The problem:
The range runs from the line containing "Task: Click the orange step 4 badge" to the last line of the entries. Copy that range exactly, omitting pictures.

[Stored data]
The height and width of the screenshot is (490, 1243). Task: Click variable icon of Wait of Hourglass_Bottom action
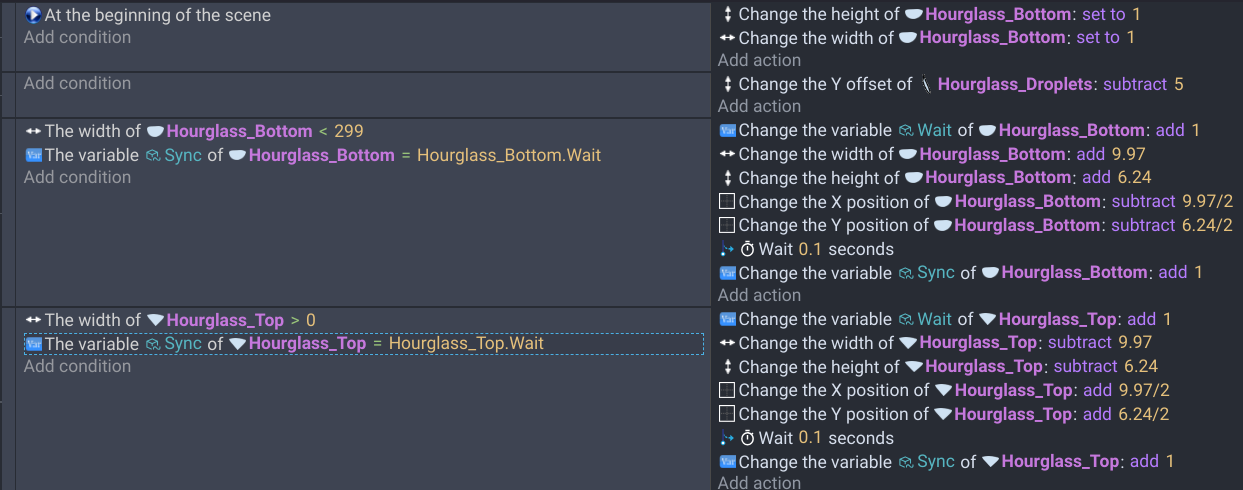727,130
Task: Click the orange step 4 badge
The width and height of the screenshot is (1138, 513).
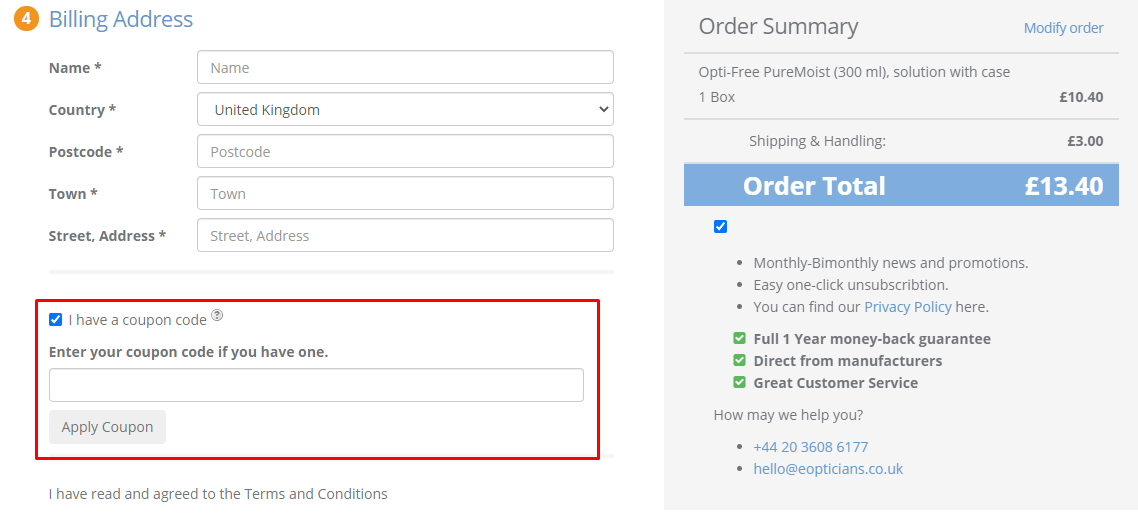Action: tap(25, 19)
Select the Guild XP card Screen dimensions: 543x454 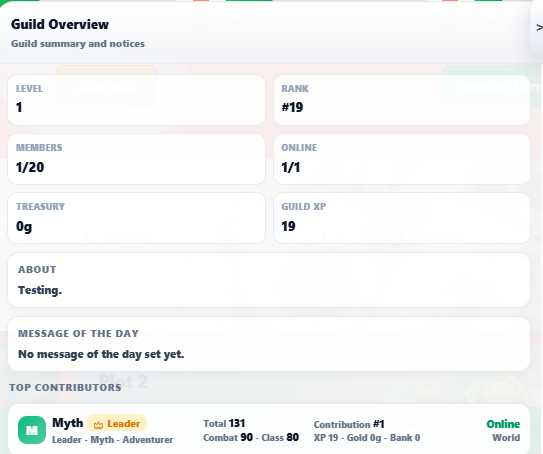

Your solution:
Task: Click the orange step 4 badge
The width and height of the screenshot is (1138, 513).
Action: tap(25, 19)
Select the Guild XP card Screen dimensions: 543x454 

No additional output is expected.